While delays aren't good, the reason behind them should give investors confidence that management's priorities are in the right places. The company is putting safety over speed, and over the long term that should serve it, and its investors, very well. 

Virgin Galactic spacecraft in hanger.

Image source: Virgin Galactic.

Why Virgin Galactic is delaying space flight

Virgin Galactic's test flight in December did not reach space as planned because the onboard rocket motor computer lost connection. After investigating, the company found that electromagnetic interference, or EMI, was the issue. A solution was developed, but that led to another problem that will take more time to resolve. This is how President of Space Missions and Safety Mike Moses put it in a call with investors (transcript via Seeking Alpha): 

EMI is a relatively common challenge in aerospace. And in January, we proceeded with modifications that were designed to lower the EMI levels and better protect certain systems. After confirming through testing that these corrective actions would prevent a reboot of the rocket motor computer, we determined that we were ready to target a February launch. As we completed our pre-flight technical readiness checks for that February flight, some of our shipboard sensor readings showed fluctuations, and it became apparent that those changes that we had made to address EMI had unintentionally created additional noise within our sensor environment. While this noise not in itself is a safety issue, it did let us know that the EMI levels on the ship were impacting areas that while low in profitability could potentially trigger another fail safe scenario, possibly one that could prevent us from seeing a full rocket motor burn. 

We don't know the inner workings of Virgin Galactic's testing and safety checks, but the fact that the company found a solution to December's problem and was still willing to delay February's planned flight because it found another low-risk potential problem is a good sign. 

Virgin Galactic's biggest risk

Why do I appreciate a "failed" test flight and the latest delays? In a word: risk! 

The single biggest risk Virgin Galactic faces as a company is a catastrophic failure during a flight with customers aboard. A single failure could put the company's ongoing viability into question. 

Customers need to have confidence that space flight is safe, and for that to happen Virgin Galactic needs to demonstrate that space flight is safe. This early in the process, anything that undermines confidence is terrible for the long-term viability of the business. 

Putting safety first is good because it reduces Virgin Galactic's risk. 

Long-term thinking

The other element that investors need to think about with Virgin Galactic is the potential upside, including the timeframe of that upside. I think this is a company that can reframe the way we think about space and high-speed travel for the next 100 years. With that long-term view in mind, why would I worry about a two- or three-month delay in a test flight if that delay lowers the biggest downside risk the company faces? 

As a retail investor, your long-term view of a company is the biggest advantage you have over the short-term traders who push the stock higher or lower on any given day. And this is a perfect example of a company that appears to be making the right moves to prioritize safety and lower its biggest risk at the expense of short-term priorities.

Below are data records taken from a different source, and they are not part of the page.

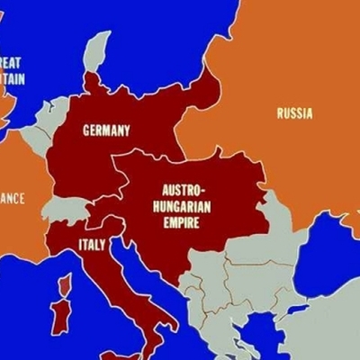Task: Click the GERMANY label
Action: (106, 130)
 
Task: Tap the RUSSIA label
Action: (294, 113)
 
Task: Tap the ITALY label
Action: (92, 245)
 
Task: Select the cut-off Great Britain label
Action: (12, 71)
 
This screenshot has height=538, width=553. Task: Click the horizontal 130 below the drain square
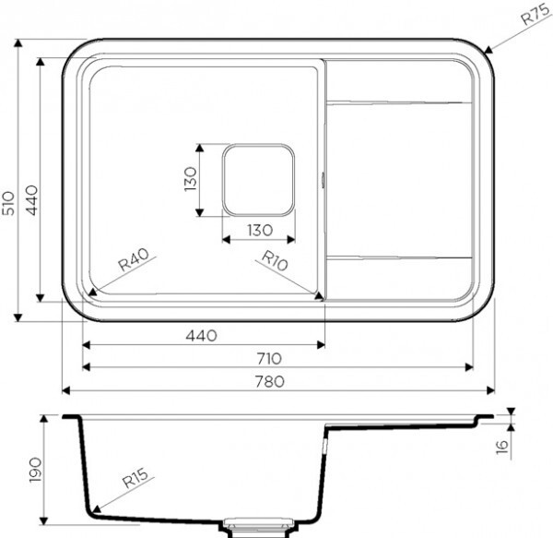(257, 229)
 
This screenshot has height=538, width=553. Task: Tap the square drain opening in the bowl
(257, 179)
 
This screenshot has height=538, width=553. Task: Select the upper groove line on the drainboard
(398, 101)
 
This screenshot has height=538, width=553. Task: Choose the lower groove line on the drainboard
(398, 256)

As a shareholder, I appreciate those priorities being aligned with my own long-term thesis on the company. 

Where does Virgin Galactic go from here? 

As an investor, the delays announced on Thursday do nothing to change a long-term investment thesis in Virgin Galactic. The company still has the opportunity to bring space tourism to the masses all around the world and could become a high-speed luxury travel company with a Mach 3 aircraft in development. These are disruptive technologies that will take decades to develop and mature. 

In fact, after last week's announcement, I feel more confident that management will do what's right short-term to keep staff and customers safe over prioritizing speed to market. 

Looking five to ten years out, the market for space flight hasn't changed, the opportunity to disrupt high-speed travel is still there, and Virgin Galactic is proving to customers that it's putting safety first. There's still risk when developing new technology in a brand new market, but I think the upside outweighs the risk, especially when you take a long-term view of a growth stock like Virgin Galactic.